ЗАДАНИЯ:
[1] Ответьте на вопросы по фрагменту об экспрессионистах:
(a) Какой ответ приходится дать на вопрос, насколько понятно пророчествуют экспрессионисты?
(b) Чего, согласно фрагменту, нет у экспрессионистов?
(c) До чего, по ответу экспрессиониста, он должен поднять толпу?
[2] Выведите без изменений часть фрагмента об экспрессионистах, начиная со слов «Анатолий Луначарский - ОБ» и до слов «себе и представить.» включительно.

ФРАГМЕНТ ТЕКСТА:

Анатолий Луначарский - ОБ ИСКУССТВЕ. ТОМ 1 (Искусство на Западе)
И так как экспрессионисты раздерганы на ушедшие в себя, обособленные индивидуальности, то и на вопрос, насколько понятно пророчествуют они, приходится дать отрицательный ответ. У них нет социального языка. Если вы скажете экспрессионисту: голубчик, то, что ты намалевал, ничего нам не говорит, — он ответит: «Что же мне делать, если у меня душа именно такая? Что же я должен — свою душу прилизывать, причесывать? Тогда это не будет экспрессионизм. Разве я должен •опускаться до толпы? Нет, я должен поднять ее до себя, до ве-.ликого, единственного, ищущего пророка». И поэтому экспрессионист бывает иногда до такой степени темным, что большей •темноты нельзя себе и представить.

ИСХОДНЫЕ ДАННЫЕ:
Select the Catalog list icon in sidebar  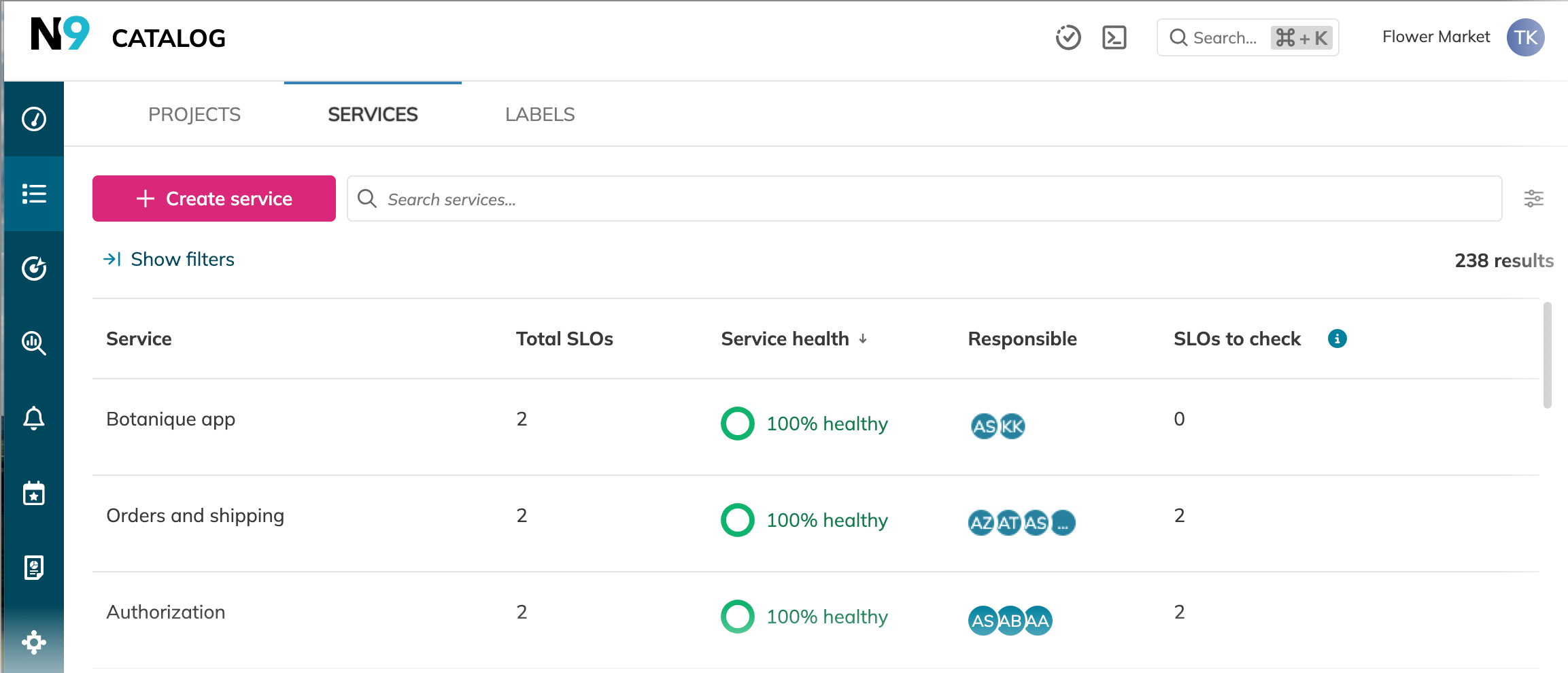34,194
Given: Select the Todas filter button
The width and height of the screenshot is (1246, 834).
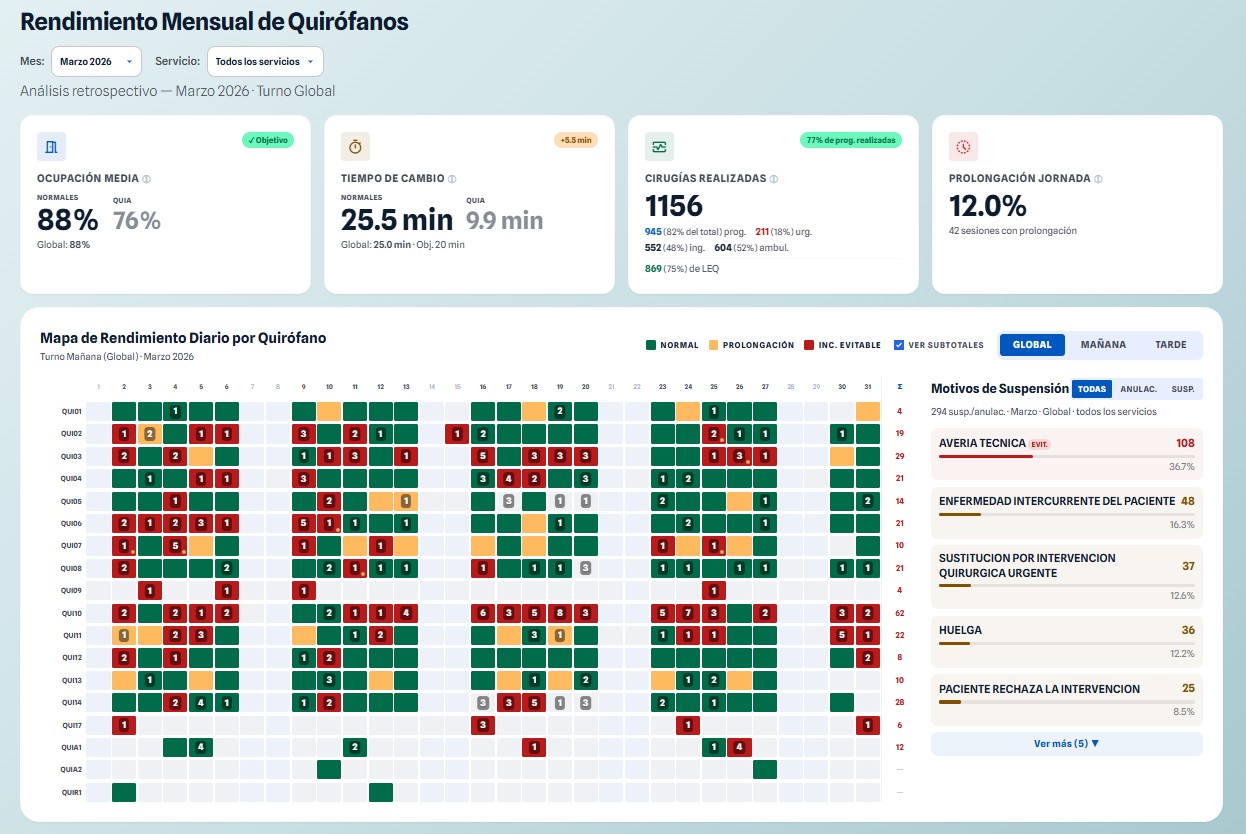Looking at the screenshot, I should [1091, 389].
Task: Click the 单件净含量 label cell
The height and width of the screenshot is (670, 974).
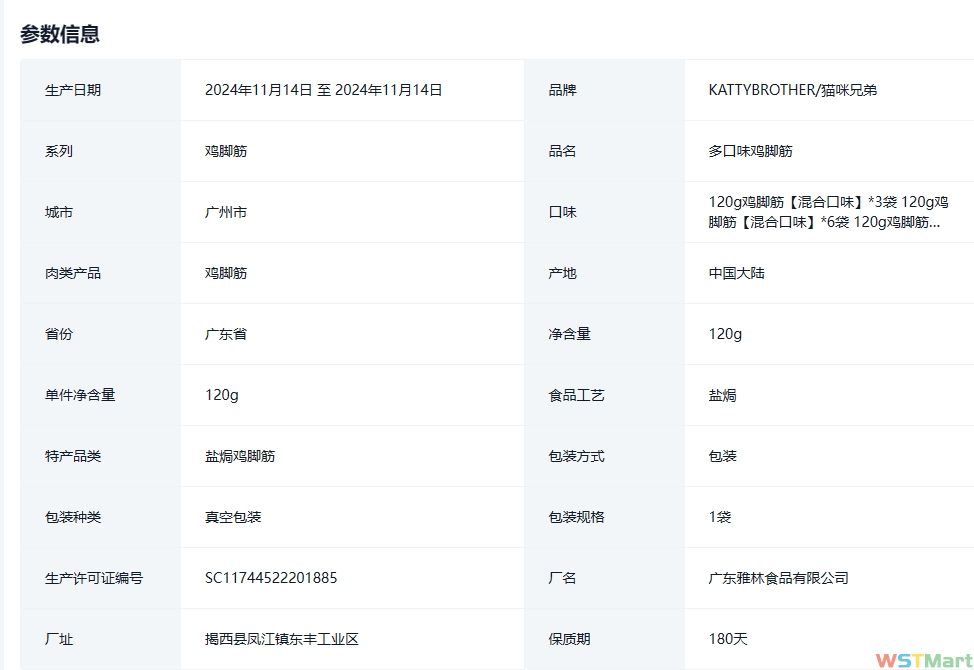Action: coord(80,395)
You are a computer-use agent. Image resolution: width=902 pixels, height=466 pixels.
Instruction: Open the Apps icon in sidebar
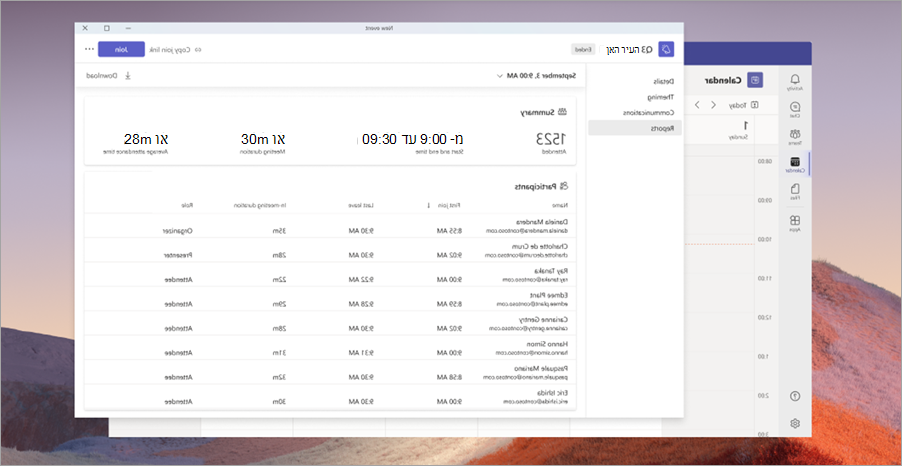click(795, 223)
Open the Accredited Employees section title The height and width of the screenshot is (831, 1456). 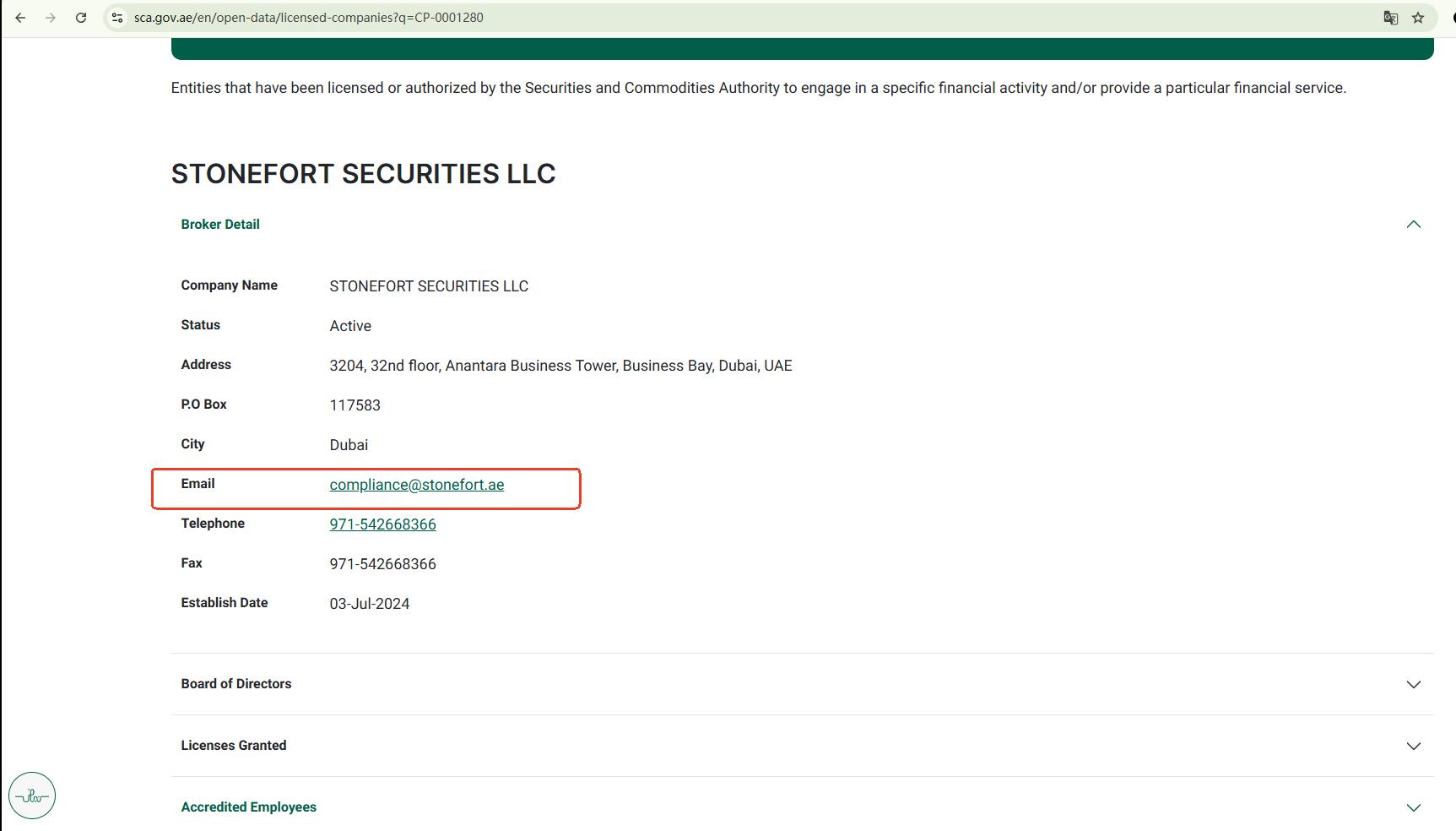pyautogui.click(x=249, y=807)
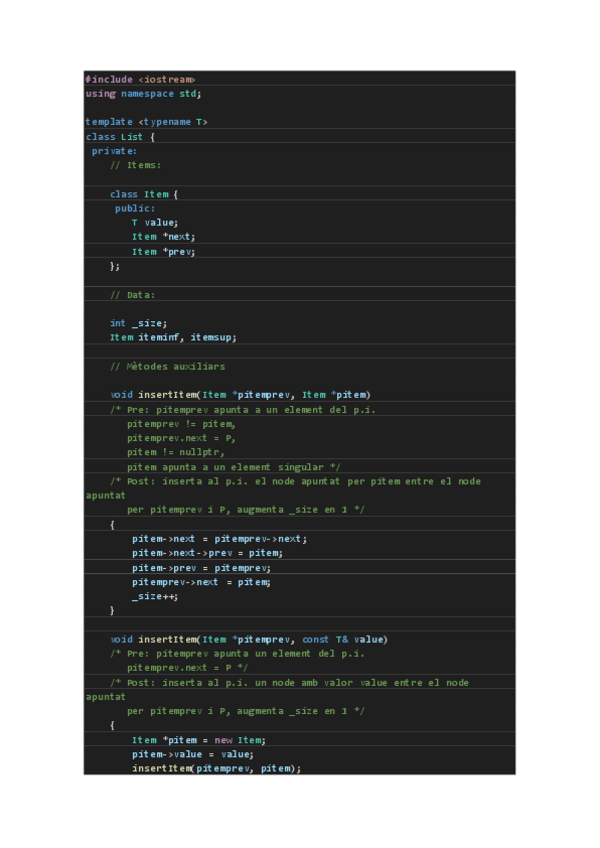Image resolution: width=600 pixels, height=848 pixels.
Task: Click the 'insertItem(pitemprev, pitem);' call line
Action: click(215, 768)
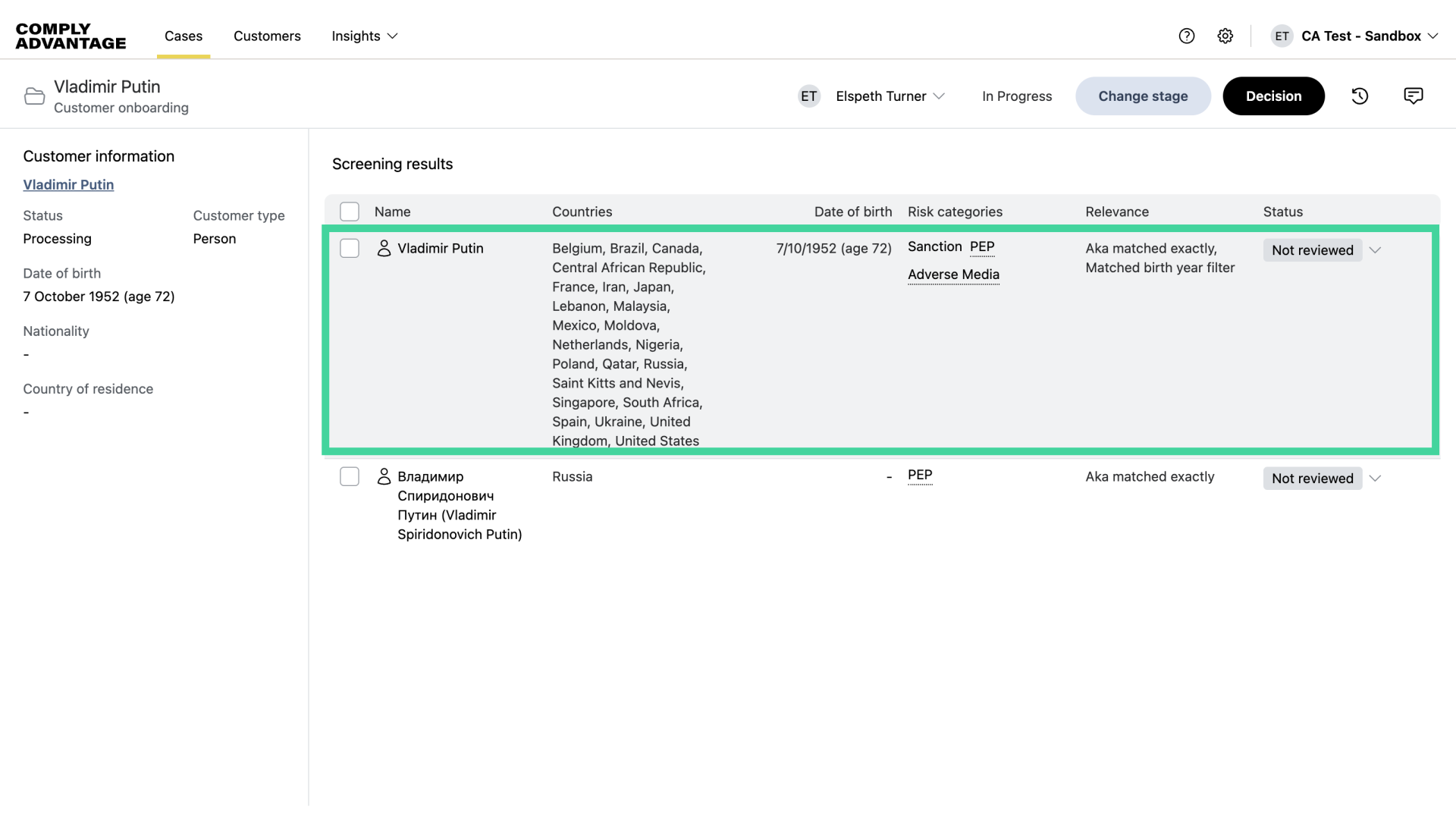
Task: Click the person icon next to Владимир Спиридонович result
Action: click(x=384, y=477)
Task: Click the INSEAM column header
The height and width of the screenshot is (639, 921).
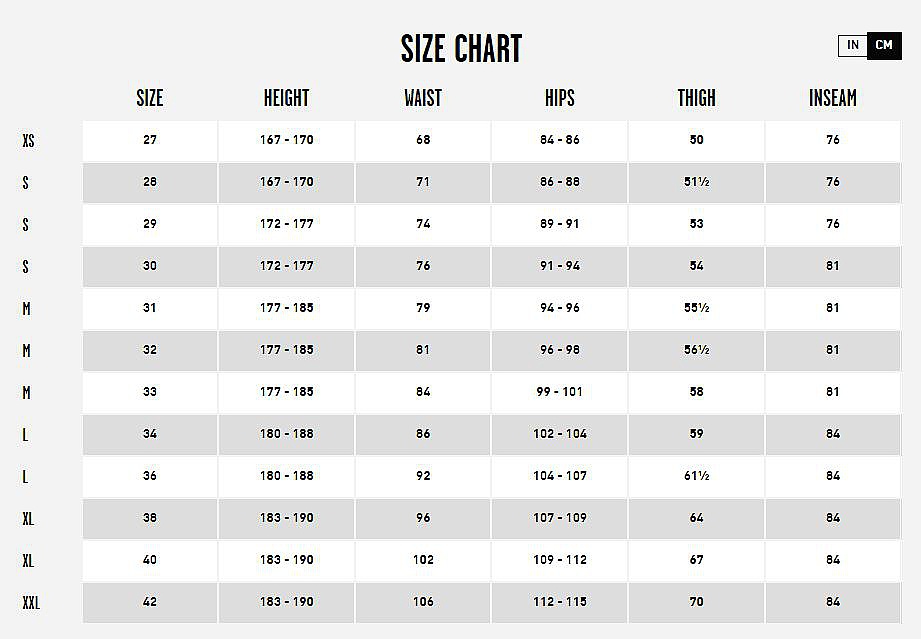Action: 833,98
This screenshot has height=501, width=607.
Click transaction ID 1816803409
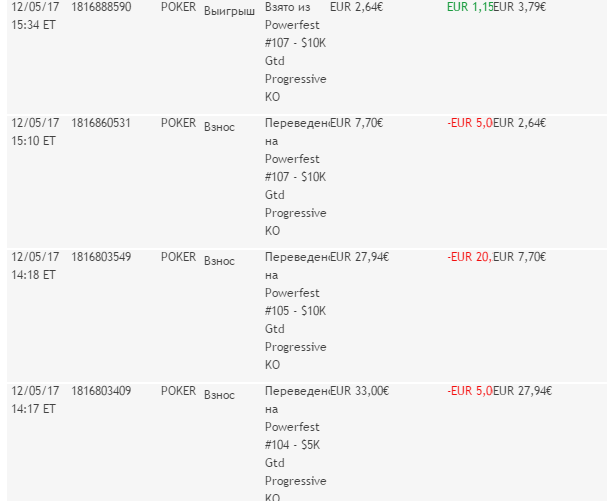(x=101, y=390)
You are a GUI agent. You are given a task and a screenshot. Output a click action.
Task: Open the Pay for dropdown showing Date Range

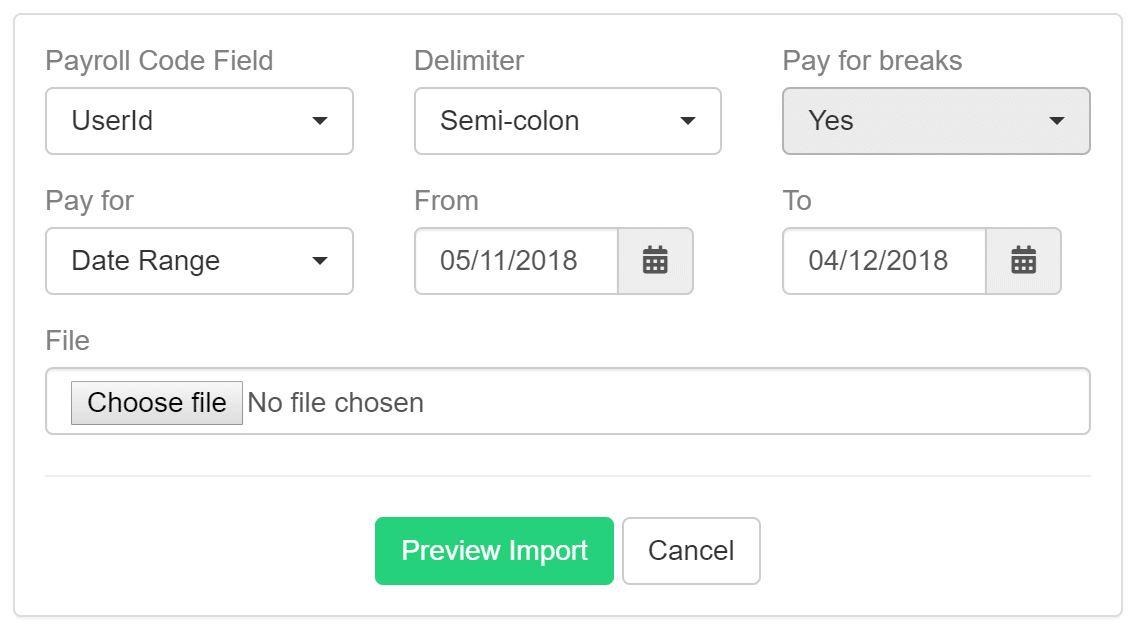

ОТВЕТЫ К ЗАДАНИЯМ:
[1]
(a) Отрицательный.
(b) Социального языка.
(c) До себя, до великого, единственного, ищущего пророка.

[2]
Анатолий Луначарский - ОБ ИСКУССТВЕ. ТОМ 1 (Искусство на Западе)
И так как экспрессионисты раздерганы на ушедшие в себя, обособленные индивидуальности, то и на вопрос, насколько понятно пророчествуют они, приходится дать отрицательный ответ. У них нет социального языка. Если вы скажете экспрессионисту: голубчик, то, что ты намалевал, ничего нам не говорит, — он ответит: «Что же мне делать, если у меня душа именно такая? Что же я должен — свою душу прилизывать, причесывать? Тогда это не будет экспрессионизм. Разве я должен •опускаться до толпы? Нет, я должен поднять ее до себя, до ве-.ликого, единственного, ищущего пророка». И поэтому экспрессионист бывает иногда до такой степени темным, что большей •темноты нельзя себе и представить.